The teaching landscape in the UK is constantly changing. When budgets are being slashed and expectations are being elevated, keeping classrooms at the top of their game can be a challenge. With our ears to the staff room door, we’ve compiled a list of the top trends on the teaching terrain.
Since the dawn of the internet and all-you-can-eat information at our fingertips, we’ve been shifting our education system away from the chalk and talk, rehearse and regurgitate teaching style of the 20th century where memorising information is the number one priority. Taking its place is a system focused on building skills like problem solving and collaboration which requires an emphasis on a good working memory.
A working memory can be thought of as a memory subsystem which is like a mental note pad - it holds strings of information or sets of instructions temporarily while other cognitive activities are taking place. Especially in maths, a subject which relies on learning procedure and process, a good working memory can be a key factor in determining those who can keep up with the lesson and those who struggle. That’s why more and more teachers today include activities which boost working memory retention in their lessons.

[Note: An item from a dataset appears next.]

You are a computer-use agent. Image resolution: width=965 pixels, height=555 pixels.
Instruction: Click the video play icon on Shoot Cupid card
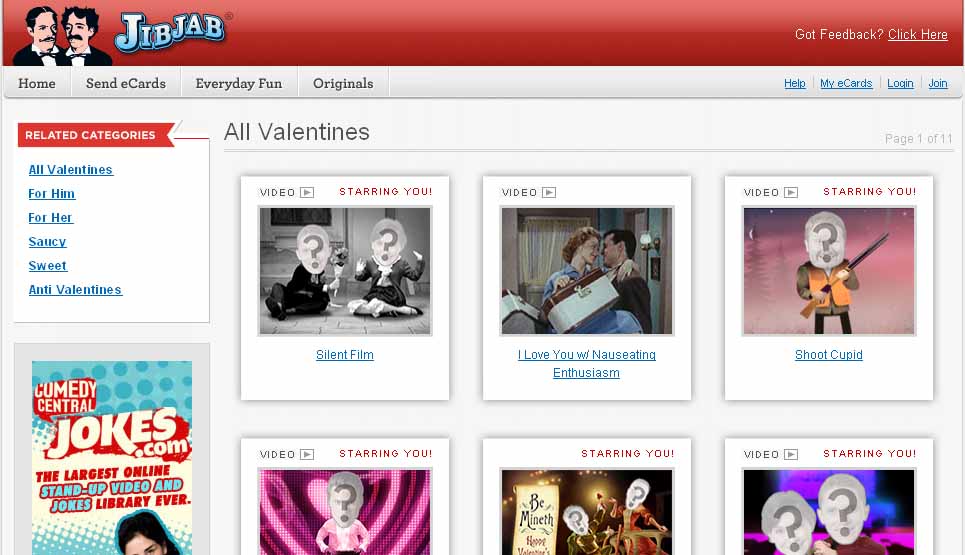click(791, 193)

Differentiation is all about providing a variety of paths to access information so as to suit a variety of educational needs. For example, presenting new mathematical problems in a verbal, visual and interactive way produces more opportunities to engage in that material making for a more inclusive learning environment. This ensures that lessons work for everyone, and also provides teachers with information about what methods of instruction work best for which pupils.

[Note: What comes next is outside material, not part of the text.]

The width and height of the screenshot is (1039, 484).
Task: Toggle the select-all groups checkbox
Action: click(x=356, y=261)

In recent years, mastery has made waves across the UK education sector, particularly in maths. Mastery is all about ensuring all pupils have mastered the material at one stage before moving onto the next. It’s based on the idea that students having a proper understanding of the material relies on compound learning, in which each new piece of information builds on the last. In short, it’s about getting the whole class to nail the basics before tackling the more advanced stuff.
Low-stakes assessment in the form of fun quizzes or games can test the understanding of a whole class in an informal way. A great way of doing this is by making it visual using an interactive quiz app which pupils can access and submit their answers through devices. This is great for pupils as anonymous submission of answers means there’s less pressure to get it right first time, creating an inclusive and fun classroom activity. It’s also useful for teachers, who can get a good idea of the whole class’s level of understanding without the hassle of a formal assessment.

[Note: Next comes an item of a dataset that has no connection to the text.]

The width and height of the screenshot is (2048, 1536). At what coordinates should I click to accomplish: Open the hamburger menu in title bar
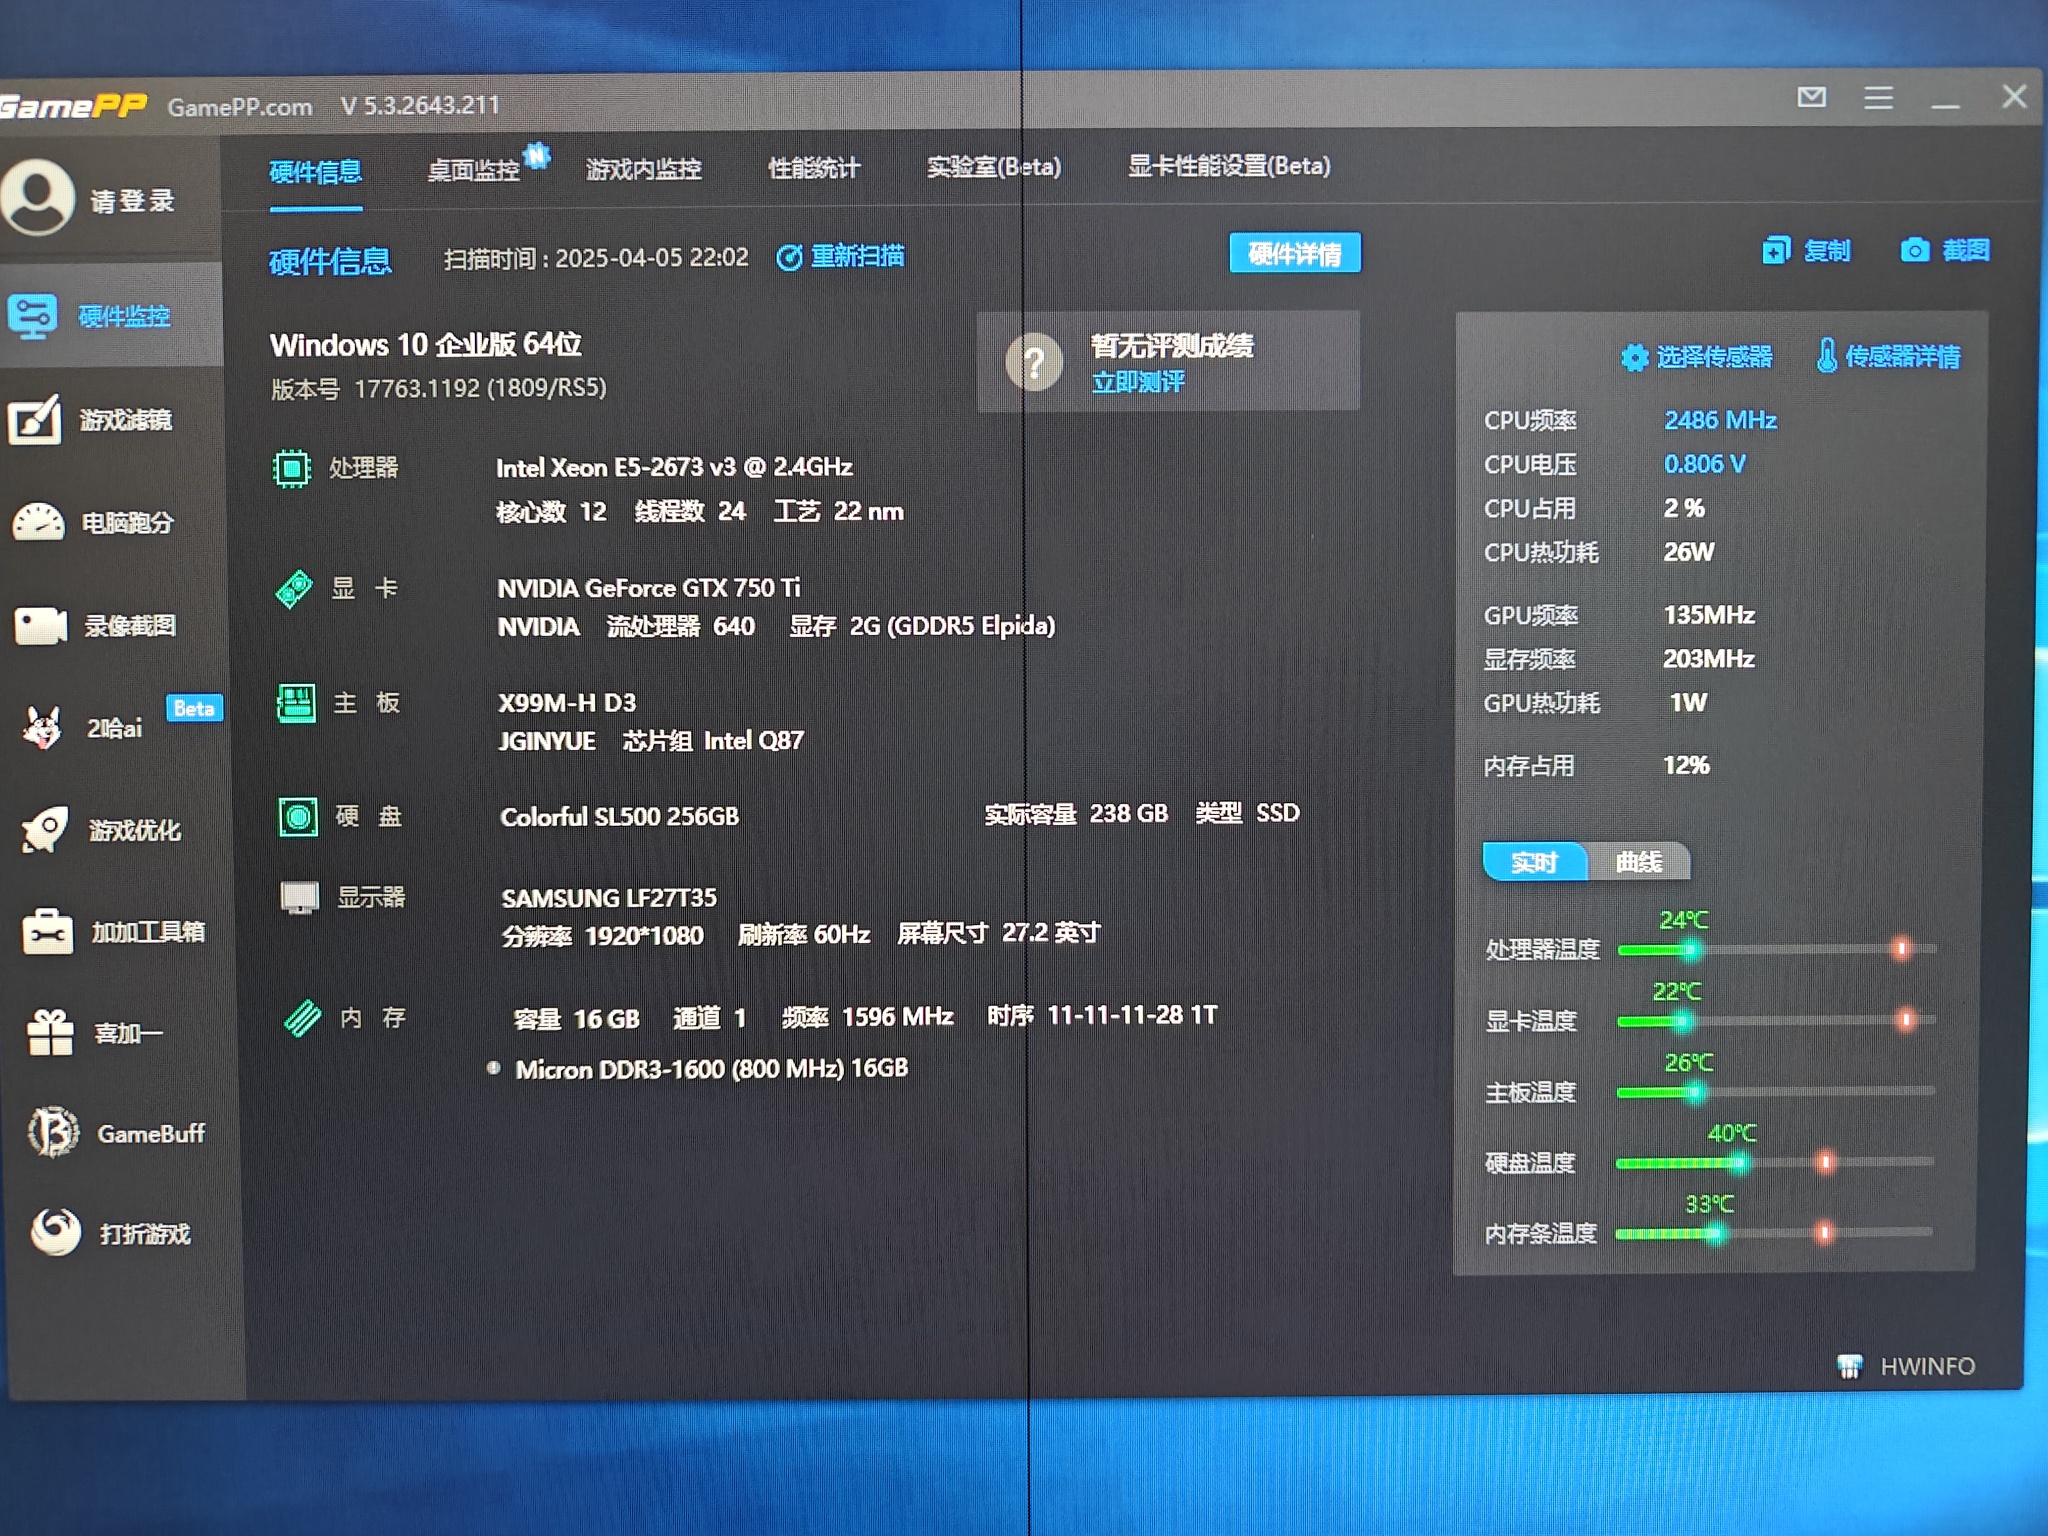pyautogui.click(x=1878, y=98)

From shopping to banking, more and more everyday tasks are migrating to our smartphones and the trend is no different in the classroom. Although there’s fear around pupils having access to devices in class and the disruption this may cause, if executed properly, a bring your own device (BYOD) approach can encourage collaboration and active learning. Especially when coupled with a cloud-accessible resource bank for pupils to find class material, adopting a BYOD approach can make lessons seamless and straightforward for everyone.